Linus Torvalds has announced that the next major release of the Linux kernel will be the 4.x branch, bringing an ‘end’ to the 3.x branch.
Torvalds is very active on Google+, where he enjoys huge fan following. He resorted to G+ polls to crowdsource the decision to increment the next version to 4.x or keep to 3.x. He wrote on the poll, “So – continue with v3.20, because bigger numbers are sexy, or just move to v4.0 and reset the numbers to something smaller?”
[ Also on ITworld: 11 technologies that tick off Linus Torvalds ]
The poll received over 29,533 votes, with 56% votes in favor of v4.0 and 44% in favor of version 3.20.
Honoring the public demand, Linus christened the next release 4.0-rc1 (rc stands for release candidate). Announcing the release, he wrote on the LKML (Linux kernel mailing list), “Because the people have spoken, and while most of it was complete gibberish, numbers don’t lie. People preferred 4.0, and 4.0 it shall be. Unless somebody can come up with a good argument against it.”
But what does 4.x actually mean for users? Traditionally a major version brings major features or some ‘disruptive’ changes. And that’s the argument Linus received from the community members: “So far, the arguments against it seem to have been ‘major numbers should go with a major new feature or breaking of compatibility,’ which just shows how little people know. We don’t break compatibility, and we haven’t done feature-based releases since basically forever,” said Linus.
To be fair, the latest releases of the kernel do bring some exciting features like live patching, but there is nothing ‘major’ with the 4.0-rc1 release. In fact, Torvalds said his favorite features of the new release “are actually some vm cleanups, where this release is getting rid of the largely unused non-linear remapping code (replaced with just emulating it with lots of smaller mappings) and unifies the NUMA and PROTNONE handling for page tables.”
For those who don’t know, Linux runs on billions of devices around the globe – printers, routers, smartphones, smart watches, tablets ATM machines, coffee makers, Supercomputers, stock exchanges, just to name a few; just to give you an idea how many things Linux powers without us even realizing it. Because Linux has such huge user-base, Torvalds is adamant that it doesn’t break anything, for anyone. That’s one thing that ticks him off very easily and that what generates most of his rants – when someone breaks something.
So there is really nothing that major about this version bump, beyond that they needed to get rid of really long numbers.
Torvalds also joked about the recent news where someone posted a screenshot of the movie Terminator where the robots seemed to be running on Linux kernel 4.x series, “On the other hand, the strongest argument for some people advocating 4.0 seems to have been a wish to see 4.1.15 – because ‘that was the version of Linux skynet used for the T-800 terminator‘.”

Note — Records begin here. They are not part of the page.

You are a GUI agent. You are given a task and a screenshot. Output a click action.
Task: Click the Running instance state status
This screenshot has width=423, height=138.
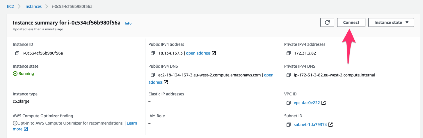coord(26,74)
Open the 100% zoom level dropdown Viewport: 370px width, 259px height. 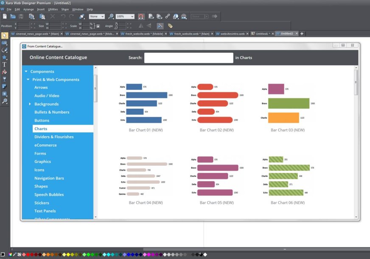click(132, 17)
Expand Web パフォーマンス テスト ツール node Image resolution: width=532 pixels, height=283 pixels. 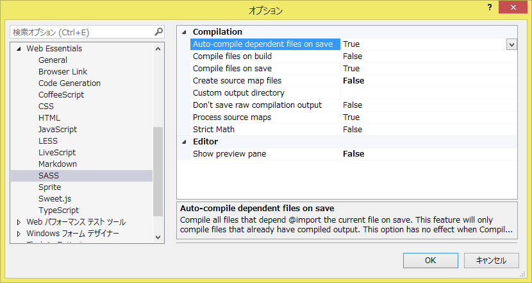(19, 222)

It’s almost 5 years since Linux received a version bump. It was back in May 2011 when Torvalds announced 3.0.0-rc-1 instead of 2.6.40. There were no major changes to that release as there are none with 4.x series.
Coming back to 4.0-rc1, Torvalds said, “It’s all just more of the same, just with smaller numbers so that I can do releases without having to take off my socks again.”